According to Prime Minister Hamdok what the Sudanese government is doing now is "a Sudan model of transition". "It has the potential of addressing all these challenges, and working together. In terms of the atrocities that were committed on the 3 of June, we have established a well-distinguished, reputable committee that is going to investigate this. And I think we will get to the bottom of that."
Questioned whether the ousted dictator Omar Al Bashir should be extradited to the International Criminal Court Hamdok said that Al Bashir will be tried in Sudan for everything he has done. "Our bottom line and yardstick is that justice has to be seen served to the maximum satisfaction of the victims. They are the ones who will guide us in this process, and we are happy to do anything that will satisfy them. The current case against Al Bashir is a starting point. It will eventually go from toppling an elected government (in 1989), and all the way through the Darfur genocide and other atrocities. It's not only Darfur. There are many atrocities committed in so many parts of the country. We're working on establishing judiciary structures that are independent and credible."
PM Hamdok indicates in the interview that the change in Sudan surprised everybody, including political activists. "I couldn't have imagined it a year ago. It was primarily led by young people, women, who were creating this momentous change. It's just exciting."
The Hamdok government recently repealed the so-called morality laws, which restricted women's freedom of movement and regulated the type of clothing they were allowed to wear. Hamdok says his government will continue on this road. "We are happy and ready to abolish dehumanizing laws that, for example, allow flogging as a legal form of punishment. The sky is the limit for our ambition in observing the human rights of our people."
On the role of women in his government Hamdok had this to say: "When we started putting together the transitional government structures, we had in mind that our women should not be represented because we are giving them a gift or handout, but because it is a just and well-deserved representation. They were part of this change."
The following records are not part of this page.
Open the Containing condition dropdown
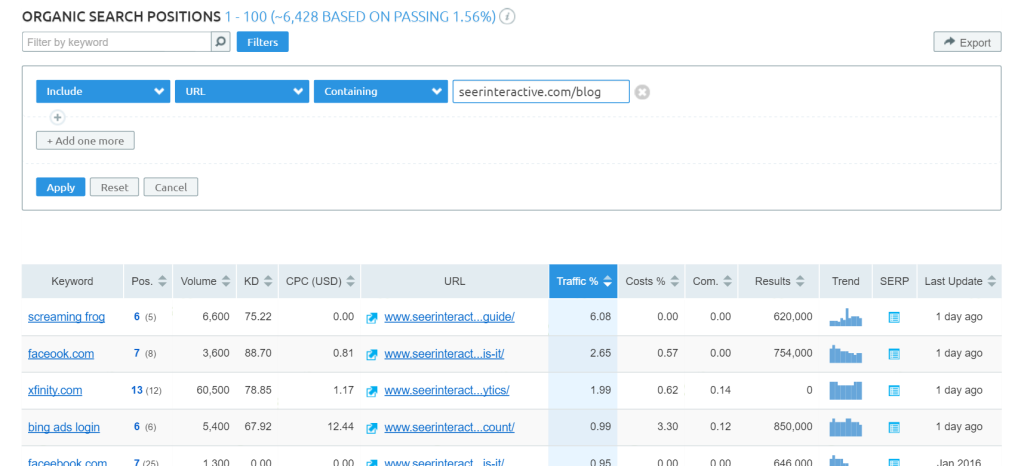Viewport: 1024px width, 466px height. click(x=380, y=91)
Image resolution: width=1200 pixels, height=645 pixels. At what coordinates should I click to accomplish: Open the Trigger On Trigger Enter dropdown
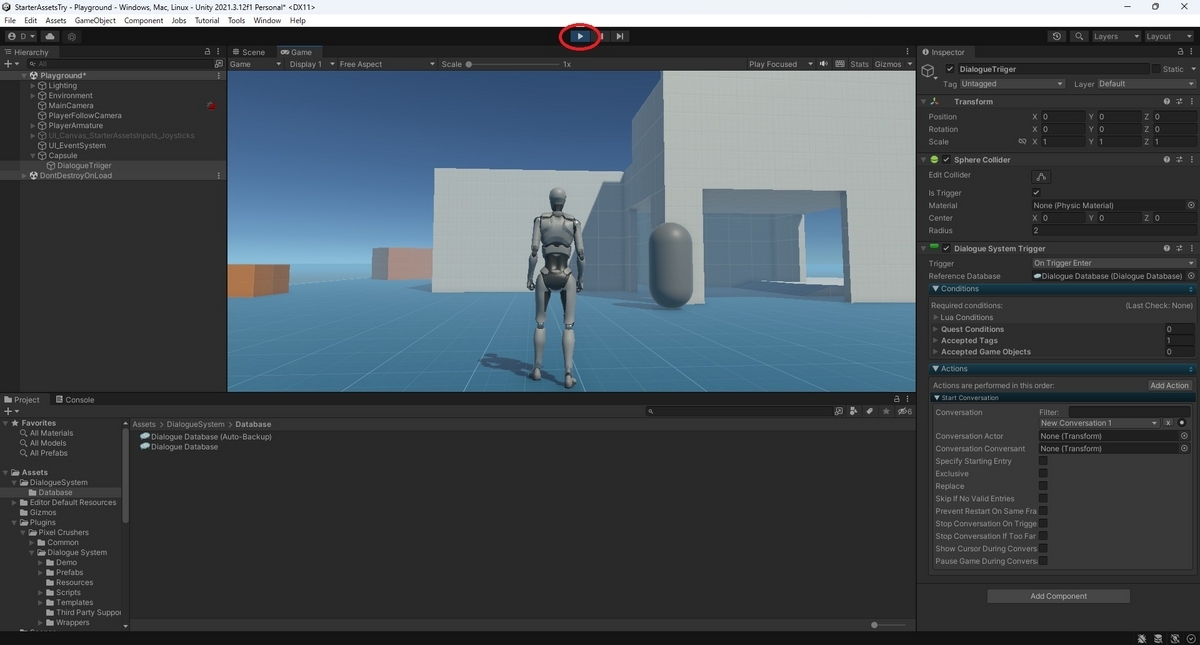1113,263
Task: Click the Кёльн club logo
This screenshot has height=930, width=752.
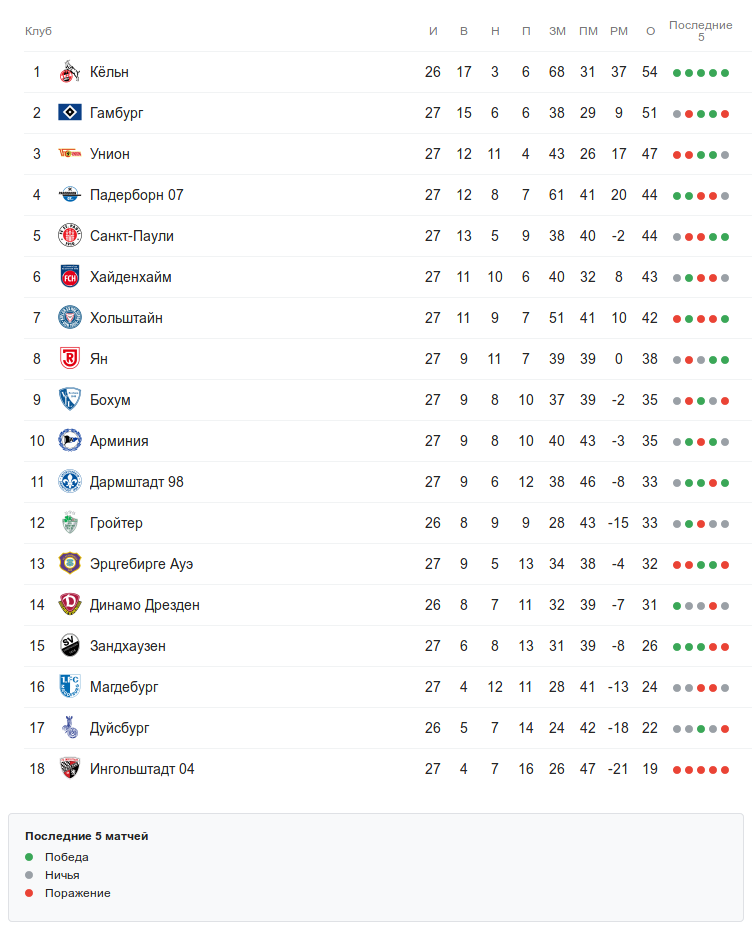Action: (x=69, y=72)
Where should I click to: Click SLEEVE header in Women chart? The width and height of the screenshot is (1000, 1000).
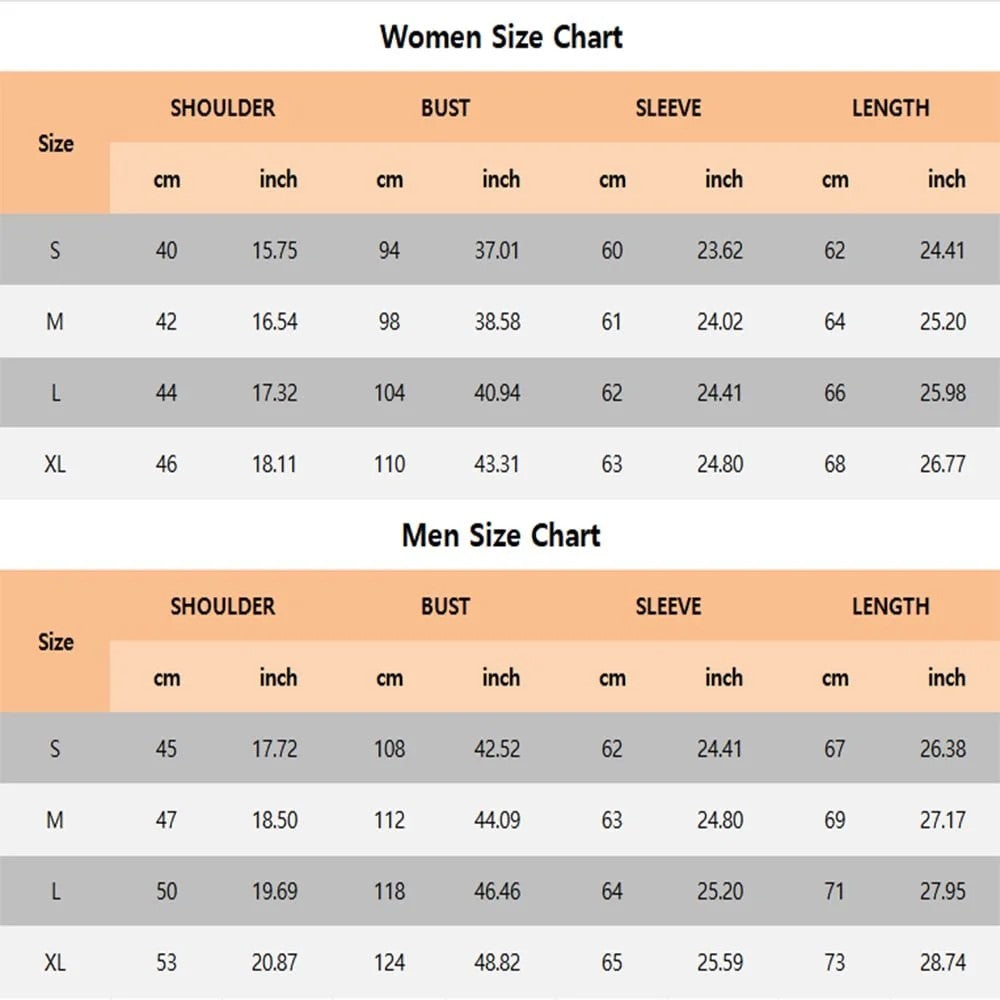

List of state sponsors of terrorism
An important goals of Hamdok's visit to Washington is to try to persuade the US government to take Sudan off the list of state sponsors of terrorism. Hamdok: "The delisting of Sudan holds the key to so many processes. We inherited a mounting debt close to 60 billion dollar. We will not be able to start any process of debt restructuring if we were not delisted, because of the accompanying sanctions that come with being listed as a sponsor of terrorism. The immediate challenge we are facing in this transition is the shortage of commodities, the very high inflation, which is in double digits. All this is creating very serious hardships to the ordinary citizens on the streets. Investment from decent companies will create jobs. Also, if we get it right in Sudan, this will have an extremely strategic impact and effect in the entire region."